(Source records)
________________________________________

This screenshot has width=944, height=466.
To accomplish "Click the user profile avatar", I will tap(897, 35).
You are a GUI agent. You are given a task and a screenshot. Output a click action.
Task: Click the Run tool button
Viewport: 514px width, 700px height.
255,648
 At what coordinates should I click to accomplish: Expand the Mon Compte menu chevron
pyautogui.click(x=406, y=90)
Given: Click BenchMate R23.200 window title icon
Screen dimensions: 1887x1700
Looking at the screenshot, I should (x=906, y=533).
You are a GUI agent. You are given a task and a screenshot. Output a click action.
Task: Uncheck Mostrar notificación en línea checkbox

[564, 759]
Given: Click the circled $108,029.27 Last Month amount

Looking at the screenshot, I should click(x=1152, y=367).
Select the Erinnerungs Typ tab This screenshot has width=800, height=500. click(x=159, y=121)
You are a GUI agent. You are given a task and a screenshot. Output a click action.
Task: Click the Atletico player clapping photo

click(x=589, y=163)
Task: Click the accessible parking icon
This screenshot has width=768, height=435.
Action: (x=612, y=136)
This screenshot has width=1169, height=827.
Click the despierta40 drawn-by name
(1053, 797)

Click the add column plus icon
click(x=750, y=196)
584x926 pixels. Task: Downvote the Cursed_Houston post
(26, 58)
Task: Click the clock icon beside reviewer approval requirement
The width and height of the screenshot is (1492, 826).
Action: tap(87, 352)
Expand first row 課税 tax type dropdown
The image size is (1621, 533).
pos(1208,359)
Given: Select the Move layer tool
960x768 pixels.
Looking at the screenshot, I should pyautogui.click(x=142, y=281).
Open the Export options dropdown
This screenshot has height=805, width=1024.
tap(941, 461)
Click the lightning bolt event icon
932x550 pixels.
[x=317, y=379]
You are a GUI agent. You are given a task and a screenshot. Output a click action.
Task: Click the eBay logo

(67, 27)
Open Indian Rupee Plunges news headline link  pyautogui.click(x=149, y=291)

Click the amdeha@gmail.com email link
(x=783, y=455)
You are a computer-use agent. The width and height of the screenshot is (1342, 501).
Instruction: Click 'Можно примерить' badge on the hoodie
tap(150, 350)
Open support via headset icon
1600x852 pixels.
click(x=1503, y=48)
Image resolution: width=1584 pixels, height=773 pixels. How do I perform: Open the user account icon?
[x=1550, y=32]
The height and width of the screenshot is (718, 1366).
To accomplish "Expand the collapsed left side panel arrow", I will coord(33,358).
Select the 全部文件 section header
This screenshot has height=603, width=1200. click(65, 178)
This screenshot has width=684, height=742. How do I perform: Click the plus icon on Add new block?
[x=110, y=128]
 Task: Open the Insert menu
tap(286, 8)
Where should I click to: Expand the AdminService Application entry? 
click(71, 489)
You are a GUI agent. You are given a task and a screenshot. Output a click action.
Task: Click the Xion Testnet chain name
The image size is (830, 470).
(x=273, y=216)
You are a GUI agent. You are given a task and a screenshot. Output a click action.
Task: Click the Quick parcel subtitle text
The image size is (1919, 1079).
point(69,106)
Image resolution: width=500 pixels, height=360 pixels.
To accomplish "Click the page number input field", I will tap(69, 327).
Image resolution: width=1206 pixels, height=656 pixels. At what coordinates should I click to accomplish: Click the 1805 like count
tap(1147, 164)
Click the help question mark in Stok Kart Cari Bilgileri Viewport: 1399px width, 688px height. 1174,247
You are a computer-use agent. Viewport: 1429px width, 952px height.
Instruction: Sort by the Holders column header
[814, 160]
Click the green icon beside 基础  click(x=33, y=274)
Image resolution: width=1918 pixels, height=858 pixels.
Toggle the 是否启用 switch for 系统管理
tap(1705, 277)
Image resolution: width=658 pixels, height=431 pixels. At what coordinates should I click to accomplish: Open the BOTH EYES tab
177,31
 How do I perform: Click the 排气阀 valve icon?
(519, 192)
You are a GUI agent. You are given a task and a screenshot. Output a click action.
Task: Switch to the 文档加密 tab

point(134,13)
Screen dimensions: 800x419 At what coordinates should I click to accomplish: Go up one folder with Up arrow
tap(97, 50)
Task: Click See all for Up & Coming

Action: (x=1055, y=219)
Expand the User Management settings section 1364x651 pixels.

________________________________________

Each line of the data above is to be duplicated exactly.

● OUTPUT FOR THIS EXERCISE:
This screenshot has width=944, height=466.
To accomplish "Click the user profile avatar", I will tap(897, 35).
You are a GUI agent. You are given a task and a screenshot. Output a click action.
Task: Click the Run tool button
Viewport: 514px width, 700px height.
255,648
 At what coordinates should I click to accomplish: Expand the Mon Compte menu chevron
pyautogui.click(x=406, y=90)
Given: Click BenchMate R23.200 window title icon
Screen dimensions: 1887x1700
Looking at the screenshot, I should (x=906, y=533).
You are a GUI agent. You are given a task and a screenshot. Output a click action.
Task: Uncheck Mostrar notificación en línea checkbox

[564, 759]
Given: Click the circled $108,029.27 Last Month amount

Looking at the screenshot, I should click(x=1152, y=367).
Select the Erinnerungs Typ tab This screenshot has width=800, height=500. click(x=159, y=121)
You are a GUI agent. You are given a task and a screenshot. Output a click action.
Task: Click the Atletico player clapping photo

click(x=589, y=163)
Task: Click the accessible parking icon
This screenshot has width=768, height=435.
Action: (x=612, y=136)
This screenshot has width=1169, height=827.
Click the despierta40 drawn-by name
(1053, 797)

Click the add column plus icon
click(x=750, y=196)
584x926 pixels. Task: Downvote the Cursed_Houston post
(26, 58)
Task: Click the clock icon beside reviewer approval requirement
The width and height of the screenshot is (1492, 826).
Action: tap(87, 352)
Expand first row 課税 tax type dropdown
The image size is (1621, 533).
pos(1208,359)
Given: Select the Move layer tool
960x768 pixels.
Looking at the screenshot, I should pyautogui.click(x=142, y=281).
Open the Export options dropdown
This screenshot has height=805, width=1024.
tap(941, 461)
Click the lightning bolt event icon
932x550 pixels.
[x=317, y=379]
You are a GUI agent. You are given a task and a screenshot. Output a click action.
Task: Click the eBay logo

(67, 27)
Open Indian Rupee Plunges news headline link  pyautogui.click(x=149, y=291)

Click the amdeha@gmail.com email link
(x=783, y=455)
You are a computer-use agent. The width and height of the screenshot is (1342, 501).
Instruction: Click 'Можно примерить' badge on the hoodie
tap(150, 350)
Open support via headset icon
1600x852 pixels.
click(x=1503, y=48)
Image resolution: width=1584 pixels, height=773 pixels. How do I perform: Open the user account icon?
[x=1550, y=32]
The height and width of the screenshot is (718, 1366).
To accomplish "Expand the collapsed left side panel arrow", I will coord(33,358).
Select the 全部文件 section header
This screenshot has height=603, width=1200. click(65, 178)
This screenshot has width=684, height=742. How do I perform: Click the plus icon on Add new block?
[x=110, y=128]
 Task: Open the Insert menu
tap(286, 8)
Where should I click to: Expand the AdminService Application entry? 
click(71, 489)
You are a GUI agent. You are given a task and a screenshot. Output a click action.
Task: Click the Xion Testnet chain name
The image size is (830, 470).
(x=273, y=216)
You are a GUI agent. You are given a task and a screenshot. Output a click action.
Task: Click the Quick parcel subtitle text
The image size is (1919, 1079).
point(69,106)
Image resolution: width=500 pixels, height=360 pixels.
To accomplish "Click the page number input field", I will tap(69, 327).
Image resolution: width=1206 pixels, height=656 pixels. At what coordinates should I click to accomplish: Click the 1805 like count
tap(1147, 164)
Click the help question mark in Stok Kart Cari Bilgileri Viewport: 1399px width, 688px height. 1174,247
You are a computer-use agent. Viewport: 1429px width, 952px height.
Instruction: Sort by the Holders column header
[814, 160]
Click the green icon beside 基础  click(x=33, y=274)
Image resolution: width=1918 pixels, height=858 pixels.
Toggle the 是否启用 switch for 系统管理
tap(1705, 277)
Image resolution: width=658 pixels, height=431 pixels. At what coordinates should I click to accomplish: Open the BOTH EYES tab
177,31
 How do I perform: Click the 排气阀 valve icon?
(519, 192)
You are a GUI agent. You are given a task and a screenshot. Output a click action.
Task: Switch to the 文档加密 tab

point(134,13)
Screen dimensions: 800x419 At what coordinates should I click to accomplish: Go up one folder with Up arrow
tap(97, 50)
Task: Click See all for Up & Coming

Action: (x=1055, y=219)
Expand the User Management settings section 1364x651 pixels.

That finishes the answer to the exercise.